What to produce:
Copy out everything from the line that contains "The width and height of the screenshot is (770, 577)." down to the end of the listing, including both ends, and change nothing.

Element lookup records
# # # #

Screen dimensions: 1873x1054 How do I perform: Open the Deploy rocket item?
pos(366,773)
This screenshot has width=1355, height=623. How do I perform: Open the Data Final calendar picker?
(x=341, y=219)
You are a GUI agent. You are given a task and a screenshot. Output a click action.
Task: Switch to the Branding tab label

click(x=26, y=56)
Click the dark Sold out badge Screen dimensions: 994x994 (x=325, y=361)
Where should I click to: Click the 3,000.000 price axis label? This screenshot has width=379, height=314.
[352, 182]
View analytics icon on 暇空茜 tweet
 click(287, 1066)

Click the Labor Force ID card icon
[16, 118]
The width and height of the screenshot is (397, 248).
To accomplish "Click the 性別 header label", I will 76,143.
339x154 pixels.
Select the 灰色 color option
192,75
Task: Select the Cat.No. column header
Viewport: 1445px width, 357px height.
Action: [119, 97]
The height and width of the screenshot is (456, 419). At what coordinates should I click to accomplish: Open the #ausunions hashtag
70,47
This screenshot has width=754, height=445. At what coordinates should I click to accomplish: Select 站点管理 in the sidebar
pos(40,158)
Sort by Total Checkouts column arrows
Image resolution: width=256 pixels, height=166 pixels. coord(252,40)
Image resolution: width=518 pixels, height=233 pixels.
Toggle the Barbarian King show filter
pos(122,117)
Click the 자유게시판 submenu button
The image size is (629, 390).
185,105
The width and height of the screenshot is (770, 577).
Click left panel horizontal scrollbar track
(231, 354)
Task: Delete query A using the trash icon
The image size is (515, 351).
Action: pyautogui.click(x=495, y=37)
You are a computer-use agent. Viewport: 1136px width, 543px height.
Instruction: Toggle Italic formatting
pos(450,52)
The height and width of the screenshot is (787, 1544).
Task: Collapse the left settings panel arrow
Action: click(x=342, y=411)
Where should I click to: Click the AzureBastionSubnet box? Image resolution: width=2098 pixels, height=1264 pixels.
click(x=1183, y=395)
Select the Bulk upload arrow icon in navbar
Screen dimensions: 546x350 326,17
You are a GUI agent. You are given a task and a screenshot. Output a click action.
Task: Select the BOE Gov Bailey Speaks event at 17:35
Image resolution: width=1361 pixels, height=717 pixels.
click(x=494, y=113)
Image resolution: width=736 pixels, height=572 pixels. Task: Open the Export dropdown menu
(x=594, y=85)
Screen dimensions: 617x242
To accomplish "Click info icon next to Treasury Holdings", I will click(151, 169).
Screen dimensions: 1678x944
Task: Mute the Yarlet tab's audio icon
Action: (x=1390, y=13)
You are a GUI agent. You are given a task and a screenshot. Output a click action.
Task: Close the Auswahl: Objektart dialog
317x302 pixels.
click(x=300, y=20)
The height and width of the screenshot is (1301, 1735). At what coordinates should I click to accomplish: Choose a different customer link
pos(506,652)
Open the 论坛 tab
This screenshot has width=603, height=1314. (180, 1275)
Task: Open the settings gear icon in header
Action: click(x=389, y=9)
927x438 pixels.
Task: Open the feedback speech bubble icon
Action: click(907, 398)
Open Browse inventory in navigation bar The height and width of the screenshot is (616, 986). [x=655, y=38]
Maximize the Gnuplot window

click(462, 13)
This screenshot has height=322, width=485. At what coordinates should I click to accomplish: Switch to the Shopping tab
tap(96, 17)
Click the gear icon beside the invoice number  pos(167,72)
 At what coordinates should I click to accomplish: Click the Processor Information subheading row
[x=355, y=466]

# # # #

Answer for the task:
The width and height of the screenshot is (770, 577).
Click left panel horizontal scrollbar track
(231, 354)
Task: Delete query A using the trash icon
The image size is (515, 351).
Action: pyautogui.click(x=495, y=37)
You are a computer-use agent. Viewport: 1136px width, 543px height.
Instruction: Toggle Italic formatting
pos(450,52)
The height and width of the screenshot is (787, 1544).
Task: Collapse the left settings panel arrow
Action: click(x=342, y=411)
Where should I click to: Click the AzureBastionSubnet box? Image resolution: width=2098 pixels, height=1264 pixels.
click(x=1183, y=395)
Select the Bulk upload arrow icon in navbar
Screen dimensions: 546x350 326,17
You are a GUI agent. You are given a task and a screenshot. Output a click action.
Task: Select the BOE Gov Bailey Speaks event at 17:35
Image resolution: width=1361 pixels, height=717 pixels.
click(x=494, y=113)
Image resolution: width=736 pixels, height=572 pixels. Task: Open the Export dropdown menu
(x=594, y=85)
Screen dimensions: 617x242
To accomplish "Click info icon next to Treasury Holdings", I will click(151, 169).
Screen dimensions: 1678x944
Task: Mute the Yarlet tab's audio icon
Action: (x=1390, y=13)
You are a GUI agent. You are given a task and a screenshot. Output a click action.
Task: Close the Auswahl: Objektart dialog
317x302 pixels.
click(x=300, y=20)
The height and width of the screenshot is (1301, 1735). At what coordinates should I click to accomplish: Choose a different customer link
pos(506,652)
Open the 论坛 tab
This screenshot has width=603, height=1314. (180, 1275)
Task: Open the settings gear icon in header
Action: click(x=389, y=9)
927x438 pixels.
Task: Open the feedback speech bubble icon
Action: click(907, 398)
Open Browse inventory in navigation bar The height and width of the screenshot is (616, 986). [x=655, y=38]
Maximize the Gnuplot window

click(462, 13)
This screenshot has height=322, width=485. At what coordinates should I click to accomplish: Switch to the Shopping tab
tap(96, 17)
Click the gear icon beside the invoice number  pos(167,72)
 At what coordinates should I click to accomplish: Click the Processor Information subheading row
[x=355, y=466]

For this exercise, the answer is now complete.